Using AI-driven analytics to please customers and streamline operations in a 5G world
Every day we’re being bombarded with emails, blogs, and vendor dissertations about 5G addressing everything from new media delivery to gigabit speed to mobile devices. With seemingly limitless bandwidth possibilities, the value-add of moving to 5G is clear, but let’s consider the implications this type of network will bring with it. The number of cell sites and managed devices will grow dramatically, and it’s unclear if the network designs of today can handle them.
Dealing with a new level of complexity and potential for failure in operations
The true vision of 5G is that it will provide both mobile service at gigabit speeds and wireless fixed broadband, driven primarily by the inclusion of new radio access types and spectrum bands to form a single 5G network. This will add tremendous complexity to existing wireless networks. As an example, the addition of new customer premise equipment (CPE) may be needed for a mobile provider to deliver video media in the home. CPE devices may include wireless set-top boxes (or dongles), wireless routers, and wireless bridges that relay super high frequency (e.g. 30Ghz) signals from the outside to the inside of the home. These wireless relays may become commonplace as CSPs begin to leverage higher frequency spectrum that has a very difficult time penetrating walls and windows. As higher and higher frequency spectrum is used, the RAN design must change. CSPs that may have been operating 70,000 cell sites will soon find themselves running hundreds of thousands of cell sites. The addition of new CPE further complicates operations by growing the number of managed devices 10x-100x and each of these devices will generate thousands of pieces of data. Now consider the endless number of failures per day that can happen to the 10’s of millions of new devices. It becomes clear that today’s operations practices and systems will not be able maintain the level of service expected to retain current customers or win new ones.
What should operators do?
As CSPs prepare for 5G, the ones who will to be successful over the long term will focus on introducing advanced network operations and customer experience systems into the network. The increased number of network elements, coupled with the increased number of devices connected, will make it nearly impossible to run a 5G network without the assistance of AI-driven analytics.
New consumer apps will drive a dramatic shift in the network. As augmented reality and virtual reality apps become more prolific, and the consumer demand for these apps will further bandwidth consumption and increase variability in the network. This will drive the need for higher density compute and storage systems that are deployed closer to the consumer themselves, at the edge of the network. Smaller, decentralized data centers will be needed to support burst capacity for everything from network to services. The deployment of NFV and SDN and the virtualization of what used to be discrete hardware-based systems to applications spread across compute systems located all over the country rather than in a single building, will further the need for intelligence management through analytics. The next generation of AI-based tools is needed to predict service impacting failures and automatically trigger workflows to remediate the issues preventing customer impacting events.
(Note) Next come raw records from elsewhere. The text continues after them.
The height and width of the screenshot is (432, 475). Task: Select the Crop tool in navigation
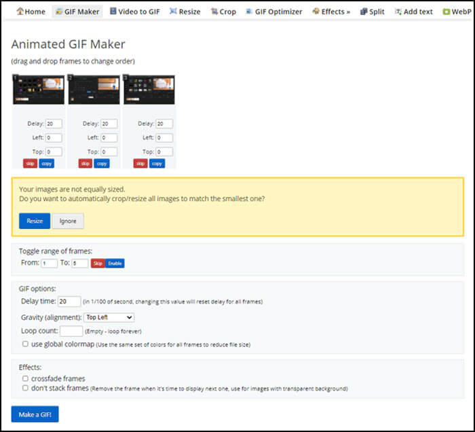[223, 12]
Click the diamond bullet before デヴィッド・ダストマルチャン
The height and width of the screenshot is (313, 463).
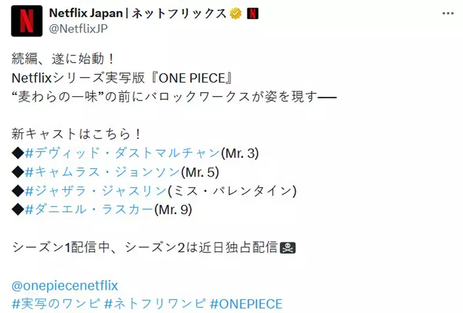tap(17, 153)
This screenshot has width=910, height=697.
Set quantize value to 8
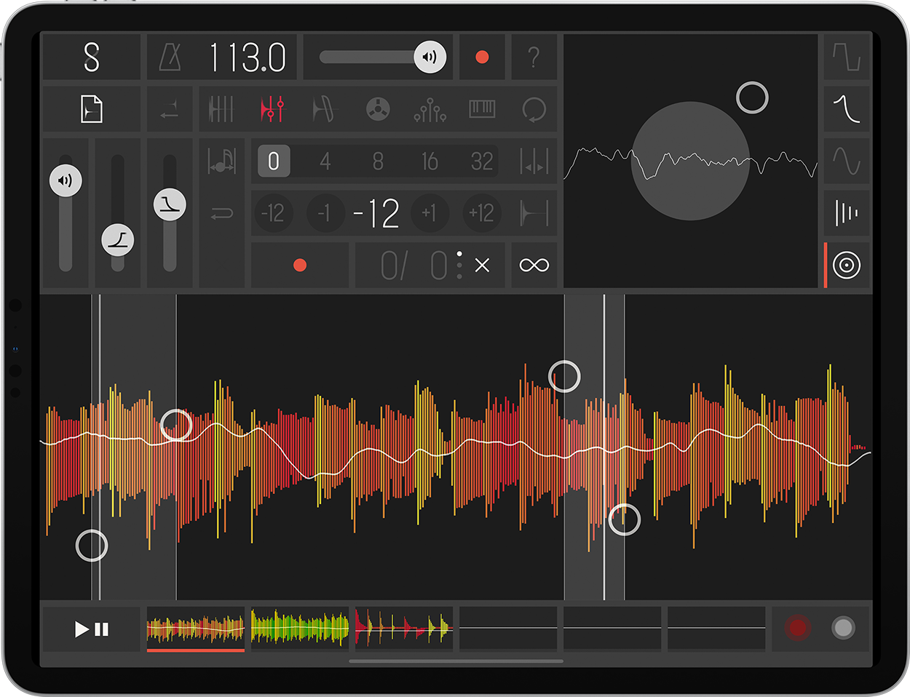(x=377, y=162)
Additionally, we are seeing a big shift in customer expectations. Ever try to call Google for support on Gmail? You simply cannot. From the very beginning, many of our favorite content providers have developed customer self-service systems coupled with sophisticated analytics and automation to create consistent service for their customers, at any time of the day. CSPs will be pushed in the same direction. 5G represents not only a significant network transformation, but also a transformation point in customer engagement and network operations.
In order to make this transformation possible, CSPs will need an analytics framework that will augment existing data lake deployments by adding a rich set of analytics and application accelerators to extract and utilize data stored in the data lake, add data that is missing, and quickly create analytics applications that address critical business issues. The need to create apps that can rapidly access data in real-time is critical to make the transition to 5G and true transformation a reality.
Using AI-driven analytics to change how you engage with customers using 5G
Accessible data will change not only how CSPs operate their networks but also how they engage with customers. In a typical scenario today, the customer service, marketing, and network operations are all separate departments and do not share data among themselves. From a customer perspective, this results in siloed interactions and the customer may have very different experiences with each department. The marketing department may be trying to upsell a customer a new feature or service when all they want is their basic connectivity fixed. Using analytics, the data from the network is easily democratized allowing all interested departments to leverage both raw and processed data to easily see the customer as a whole. Each department will have visibility into the complete customer journey and then can create department specific applications as needed.
Next generation network operations systems will easily analyze trillions of pieces of data that are being generated by servers, applications, radios, routers, switches, SIMs, IOT Modules, and CPE seamlessly. These analyses will be able to see small changes in the normal patterns to identify those early warning indicators of impending failures. With this information, the CSPs will have the opportunity to triage the data, prioritize workloads, and employ systems for customer self-service. In addition to predicting failures, analytics will help operations teams pinpoint the systems that may be causing the issues faster. By proactively engaging with the customer, many customer calls and trouble tickets can be avoided and technicians will only be dispatched in the most optimal way. This will drive higher customer sat through increased uptime, higher quality service and a better overall experience.